A third example is applicable in the case where n is equal to 4 with a QEC-QED type BCH code. The aim is to detect errors that affect up to 6 bits in a code word.

Equation (4) is then available as a variant (7) in order to determine the presence of such an error and generate an ‘alarm_QEC-QED’ alarm signal.

The means for determining, in each version of the decoded code word, whether a number of errors is greater than ‘n−1=3’ are based on the evaluation of the following equation (7):

$\begin{array}{cc}{\mathrm{alarm}}_{\mathrm{QEC}-\mathrm{QED}}=\left[\stackrel{\_}{\sum v}\wedge \left(\vee D_4\vee \vee D_4^{\prime }\right)\right]\vee \vee D_5& \left(7\right)\end{array}$

where D₄ and D₅ are determinants defined as indicated above for a QEC-QED type BCH type ECC, and where D′₄ is the determinant of the following matrix with the components s_i defined by equation (2):

$D_4^{\prime }=❘\begin{array}{ccc}{s}_1& 1& 0\\ s_3& s_2& s_1\\ s_7& s_6& s_5\end{array}❘.$

Three examples of the computation of a warning signal for values of n=2, n=3 and n=4 have been illustrated.
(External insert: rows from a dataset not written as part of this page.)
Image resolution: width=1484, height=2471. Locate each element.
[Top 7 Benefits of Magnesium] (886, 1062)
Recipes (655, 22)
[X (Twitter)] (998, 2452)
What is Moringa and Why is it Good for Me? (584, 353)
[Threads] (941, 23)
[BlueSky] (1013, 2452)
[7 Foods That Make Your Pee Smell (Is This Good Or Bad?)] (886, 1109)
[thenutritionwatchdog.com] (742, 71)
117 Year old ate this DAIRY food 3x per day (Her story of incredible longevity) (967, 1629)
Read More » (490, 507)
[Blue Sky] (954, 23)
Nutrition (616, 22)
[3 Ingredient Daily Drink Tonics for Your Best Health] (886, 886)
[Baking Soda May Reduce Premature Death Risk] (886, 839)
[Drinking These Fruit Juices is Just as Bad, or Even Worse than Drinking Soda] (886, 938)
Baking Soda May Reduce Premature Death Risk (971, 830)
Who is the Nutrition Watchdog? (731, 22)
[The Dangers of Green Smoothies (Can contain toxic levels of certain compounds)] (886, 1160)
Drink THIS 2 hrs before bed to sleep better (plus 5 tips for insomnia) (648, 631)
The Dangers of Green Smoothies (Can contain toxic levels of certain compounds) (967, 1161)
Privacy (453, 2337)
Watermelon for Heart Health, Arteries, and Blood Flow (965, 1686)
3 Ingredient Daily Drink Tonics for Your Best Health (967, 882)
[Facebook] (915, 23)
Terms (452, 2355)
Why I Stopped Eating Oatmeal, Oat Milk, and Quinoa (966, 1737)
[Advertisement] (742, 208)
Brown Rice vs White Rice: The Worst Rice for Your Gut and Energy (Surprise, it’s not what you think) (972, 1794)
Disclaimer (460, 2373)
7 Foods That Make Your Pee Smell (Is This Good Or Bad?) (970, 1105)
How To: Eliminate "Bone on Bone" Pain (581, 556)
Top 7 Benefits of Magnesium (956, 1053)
A person skilled in the art will consider that other cases can be derived from these three examples by applying the same principles of an adaptation of equation (4) to the case that is considered for evaluating the value of the alarm signal.

FIG. 4 illustrates an architecture of an ECC decoder that can be used in a memory controller for implementing the method of the invention, for an embodiment for detecting conventionally uncorrectable errors.

During a read operation for an initial memory word, the ECC decoder 400 receives a code word potentially affected by programming, storage or read errors. Based on this word, a syndrome is generated by a syndrome generator (module 410) that implements multiplication operations in order to produce the matrix product H·v (Equation (1)).

Depending on the syndrome that is obtained, it is possible to determine whether any read bit is erroneous, as long as the total number of erroneous bits does not exceed a maximum number n of bits that can be corrected by the ECC.

Based on the syndrome, an error vector generator (module 420) generates a check bit for each read bit. The set of check bits is called an error vector where the check bits with a value equal to 1 indicate the positions of the erroneous bits in the read word.

Each read bit can be corrected using an exclusive- or (xor) logic gate with two inputs, one input for the bit to be corrected in the initially read word and another input controlled by the check bit corresponding thereto in the error vector. A correction module 430 contains all the xor gates.

The conventionally corrected code word is delivered by the module 430.

The vast majority of ECCs used to protect memories are able to provide information that is not only linked to correctable errors and to allow syndromes to be detected that are not associated with conventionally correctable errors.

Advantageously, the device of the invention uses such information concerning the number of errors in order to detect errors that are not conventionally correctable.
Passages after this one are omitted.